Menstrual blood CD146+ mesenchymal stem cells reduced fibrosis rate in the rat model of premature ovarian failure

Here, the regenerative potential of menstrual blood–derived mesenchymal stem cells (MenSCs) was examined on restoration of premature ovarian failure (POF) ovaries in rats' POF model. Freshly isolated CD146 + MenSCs using magnetic‐activated cell storing method were immediately injected into ovaries of POF rats. Four and eight weeks after cell administration, both ovarian tissues were sampled for histological examination and the expression of fibrosis‐related genes. Serum samples were also prepared for hormonal analysis. At the endpoint, mating trials were performed to assess the fertility of POF rats following MenSC transplantation. Histopathological examination revealed the induction of POF after Ceftriaxone injection by increasing atretic follicles and abnormal morphologies. MenSCs transplantation increased the number of normal follicles and coincided with the reduction of follicular atresia.

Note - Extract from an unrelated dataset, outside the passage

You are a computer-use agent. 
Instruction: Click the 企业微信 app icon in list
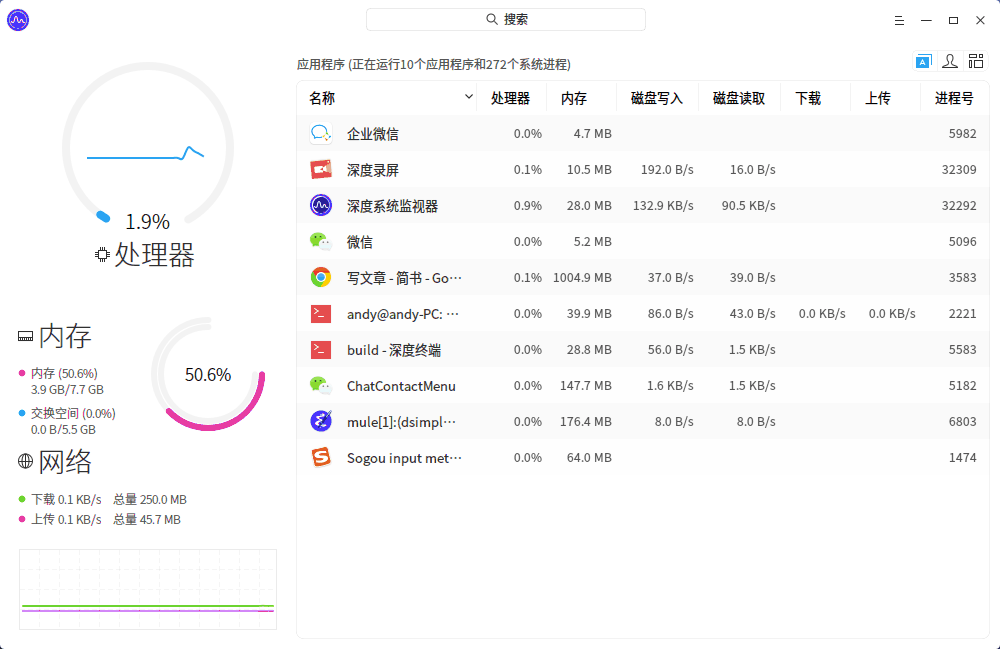tap(322, 133)
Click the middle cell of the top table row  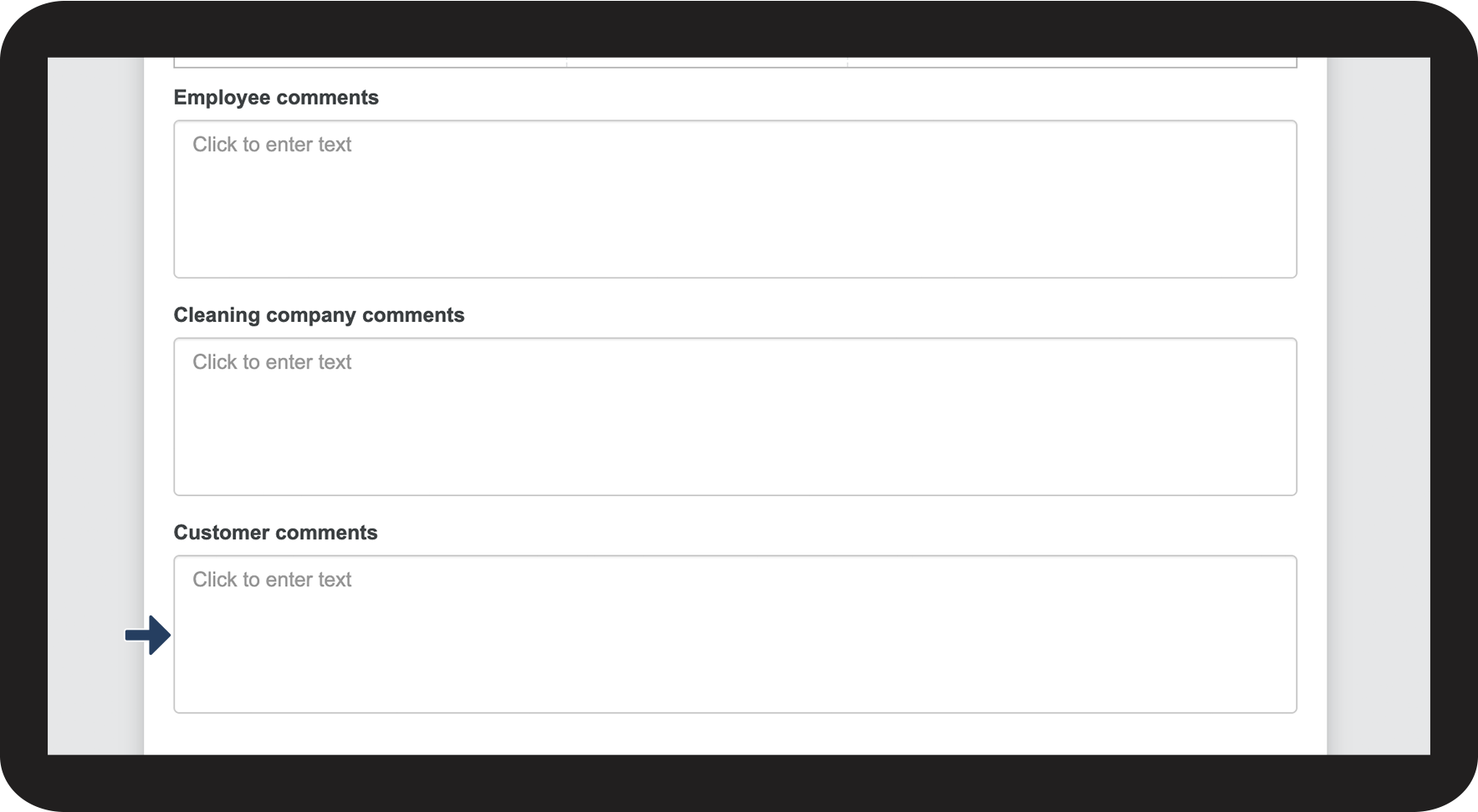click(x=707, y=61)
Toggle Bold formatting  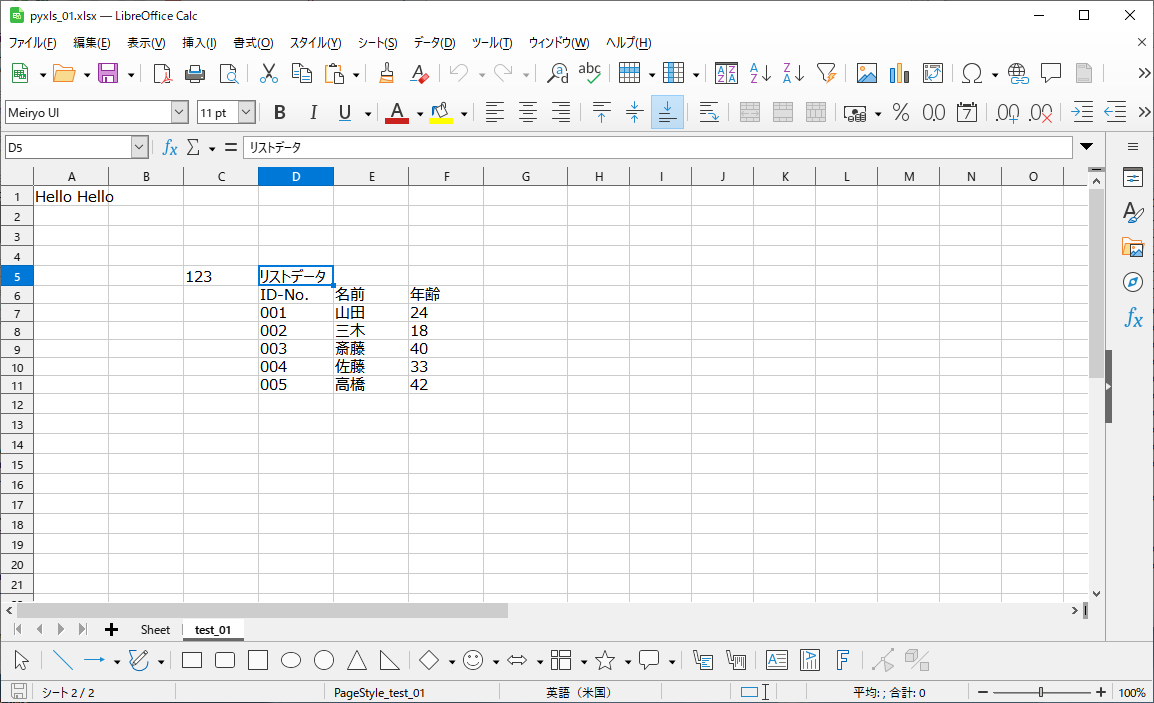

Biochemical analyses exhibited the reduction and increase of systemic follicle‐stimulating hormone (FSH) and E2 respectively after MenSCs transplantation compared to the POF rats ( P < .05). No significant differences in anti‐mullerian hormone (AMH) blood levels were detected in this study between POF controls and MenSCs‐treated rats. We noted moreover the transcriptional up‐regulation of Smad 2, 4, and TGF‐β1 in POF rats, and these values were decreased after MenSCs transplantation ( P < .01). By contrast, the RNA expression of Smad 6 remained increased in both pre‐ and post‐treatment with MenSCs groups ( P < .05). Finally, we found an increase in neonate births in POF rats treated with MenSCs, and that this feature was associated with ovarian rejuvenation through amelioration of fibrosis. These data showed that MenSCs are promising cell lineage for the alleviation of POF in the rat model by controlling the fibrosis rate.